Arabic OCR and Document Triage Patterns for Defence
A defence intake desk in Muscat is not a tidy queue of clean PDFs. It is a stream of phone-photographed paper, faxed annexes, scanned situation reports in mixed quality, screenshots from chat apps, and the occasional handwritten field note. Most of it is Arabic. A meaningful slice mixes Arabic body text with English place names, Latin-script callsigns, and Hindi-Arabic numerals. Cloud OCR is off the table on this material. This piece walks the open-source OCR options that survive that reality and the triage layer that turns recognised text into routed, prioritised analyst work.

_ _ _ _

= DESCRIPTION OF THE TASK =
Reproduce the Arabic OCR passage word for word, everything from "Arabic OCR and" down to "prioritised analyst work.". The data that comes next is separate material and has nothing to do with the passage on Arabic OCR.

= COLLECTED DATA =
_ _ _ _

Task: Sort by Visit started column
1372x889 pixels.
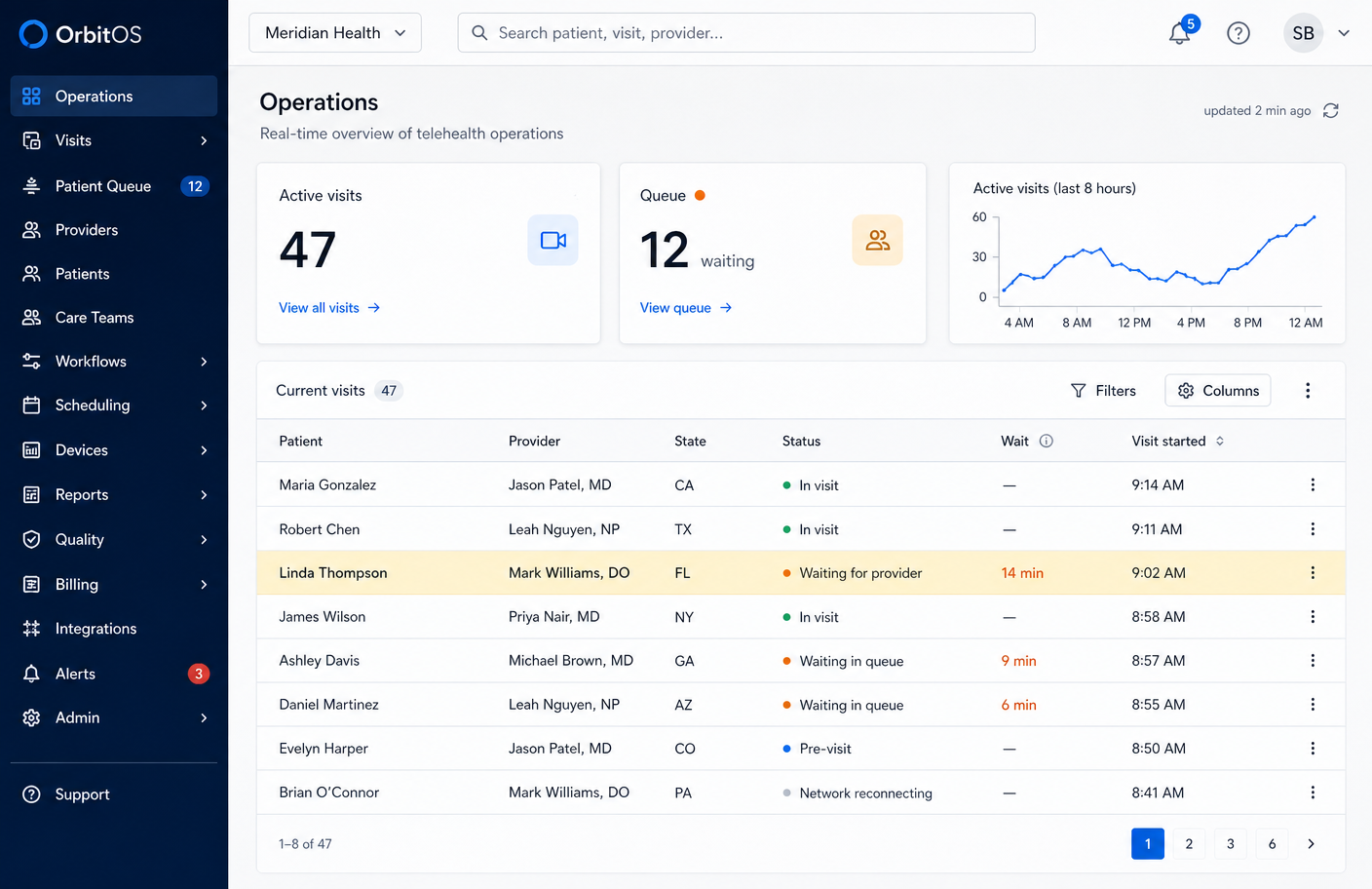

_ _ _ _

= RESPONSE TO THIS TASK =
Arabic OCR and Document Triage Patterns for Defence
A defence intake desk in Muscat is not a tidy queue of clean PDFs. It is a stream of phone-photographed paper, faxed annexes, scanned situation reports in mixed quality, screenshots from chat apps, and the occasional handwritten field note. Most of it is Arabic. A meaningful slice mixes Arabic body text with English place names, Latin-script callsigns, and Hindi-Arabic numerals. Cloud OCR is off the table on this material. This piece walks the open-source OCR options that survive that reality and the triage layer that turns recognised text into routed, prioritised analyst work.